Но представляется, что гораздо интереснее попробовать отыскать в лермонтовском романе К. Большакова другие отголоски времени, которые, может быть, не осознавались и самим автором, а оказались наложены духом эпохи, подсознательным ощущением, заставлявшим выискивать в прошлом то, что соответствует реальности нынешнего дня и что невозможно описать прямо. После работы А. Белинкова общим местом стало такое отношение к книгам Ю. Тынянова конца двадцатых и начала тридцатых годов; говоря о попытке Ахматовой перевести «Макбета», Р. Тименчик справедливо заключает: «Можно полагать, что практического стимула эта затея лишилась в связи с обнародованием в 1934 году двух новых переводов трагедии — Сергея Соловьева и Анны Радловой. Переизбыток публикаций шекспировской драмы именно в этом году — одна из очередных дьявольских гримас эпохи, и, может быть, не случайна ассоциация Ахматовой в разговоре о «Макбете» спустя тридцатилетие: «убийство Кирова»»[301].
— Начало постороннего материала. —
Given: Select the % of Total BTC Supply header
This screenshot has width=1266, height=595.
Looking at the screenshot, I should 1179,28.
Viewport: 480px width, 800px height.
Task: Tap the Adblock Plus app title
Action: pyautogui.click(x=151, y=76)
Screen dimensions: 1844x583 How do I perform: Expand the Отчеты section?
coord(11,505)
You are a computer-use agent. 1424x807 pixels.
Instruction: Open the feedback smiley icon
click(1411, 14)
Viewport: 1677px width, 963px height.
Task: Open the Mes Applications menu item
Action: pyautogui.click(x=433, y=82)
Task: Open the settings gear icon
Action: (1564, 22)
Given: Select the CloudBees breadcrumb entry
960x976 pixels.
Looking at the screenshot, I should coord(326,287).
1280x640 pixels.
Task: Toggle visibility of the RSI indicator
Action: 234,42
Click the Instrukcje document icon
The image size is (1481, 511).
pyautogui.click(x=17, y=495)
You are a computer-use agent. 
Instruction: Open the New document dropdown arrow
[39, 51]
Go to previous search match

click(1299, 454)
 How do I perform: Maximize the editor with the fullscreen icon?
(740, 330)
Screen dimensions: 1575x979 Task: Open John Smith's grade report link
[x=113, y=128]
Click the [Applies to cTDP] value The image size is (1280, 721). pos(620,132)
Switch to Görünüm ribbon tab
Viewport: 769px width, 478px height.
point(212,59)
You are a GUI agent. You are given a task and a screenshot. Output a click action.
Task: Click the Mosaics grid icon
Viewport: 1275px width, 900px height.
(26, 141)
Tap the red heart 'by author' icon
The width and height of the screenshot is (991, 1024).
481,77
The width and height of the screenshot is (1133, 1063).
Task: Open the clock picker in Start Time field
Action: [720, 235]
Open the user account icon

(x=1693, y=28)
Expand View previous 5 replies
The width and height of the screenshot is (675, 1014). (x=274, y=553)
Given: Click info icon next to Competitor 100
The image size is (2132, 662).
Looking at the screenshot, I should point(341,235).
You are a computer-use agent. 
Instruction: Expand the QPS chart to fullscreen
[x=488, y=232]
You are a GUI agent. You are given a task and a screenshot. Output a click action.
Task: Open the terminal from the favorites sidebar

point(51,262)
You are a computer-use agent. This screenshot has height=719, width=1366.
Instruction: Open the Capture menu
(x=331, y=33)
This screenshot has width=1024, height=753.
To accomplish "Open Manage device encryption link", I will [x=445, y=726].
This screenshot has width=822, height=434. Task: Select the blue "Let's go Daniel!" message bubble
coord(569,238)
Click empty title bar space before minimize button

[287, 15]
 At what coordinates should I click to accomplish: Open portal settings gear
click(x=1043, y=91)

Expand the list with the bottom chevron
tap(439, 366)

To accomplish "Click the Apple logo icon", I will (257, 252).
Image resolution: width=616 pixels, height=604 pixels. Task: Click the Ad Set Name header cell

Скорее всего, подобные эффекты возникали непроизвольно, но именно непроизвольностью они и значимы, потому что свидетельствуют о состоянии страны и человека в едва ли не самые страшные годы России не с точки зрения некоей идеологической концепции, могущей оказаться неверной и объясняющей далеко не все, а на уровне сознания отдельного, частного человека, искренне желающего быть верным революционным преобразованиям, которые он стремится отыскать вокруг себя, но оказывающегося чаще всего против собственной воли свидетелем порабощения личности жуткой государственной машиной.
В «Бегстве пленных...» к такому разряду относится история Батурина, слишком напоминающего многочисленных литературных растратчиков из прозы двадцатых годов, но напоминающего только поначалу: рассказ о его каторжных бедах как будто переносит нас даже не в те годы, когда роман писался, а в золотые рудники Колымы, описанные Варламом Шаламовым; и мельком обозначенный кавказец Багир предвещает тысячи ссыльных и лагерников из «наказанных народов»; да и унтер-офицер Иван Потапов, пошедший из армии на каторгу своей волей, живо напоминает нам о том, как Иван Денисович Шухов мог пожалеть конвойного, ведущего в мороз колонну зэков.
Вряд ли можно вообще посчитать тему ссыльной и каторжной России, вполне отчетливо звучащую у Большакова, совершенно случайной. Слишком близки были Соловки для советского интеллигента, за плечами которого было офицерское звание в старой армии.
И не менее — а может быть, и более — важна тема сквозного полицейского надзора, пронизывающего все поры общества, которое окружает Лермонтова. Реальный исторический персонаж, Евгений Петрович Семенов (его «Воспоминания» были опубликованы в 1884 году в «Русском архиве», а Большаков и автор послесловия к первому изданию романа М.А. Цявловский решительно утверждали, что автор пользовался и его неизданным дневником), превращается в символ, делаясь из обыкновенного человека жандармом и едва ли не средоточием плетущегося вокруг Лермонтова заговора, в центре которого стоит сам император. Уже в наше время, в шестидесятые—семидесятые годы метод исторических аллюзий станет общеизвестным и весьма популярным, но у истоков его, по всей видимости, стоят именно произведения, подобные «Бегству пленных...», где аллюзий в собственном смысле слова нет, но слишком очевидно события современности сопологаются с эпохой, описанной в романе.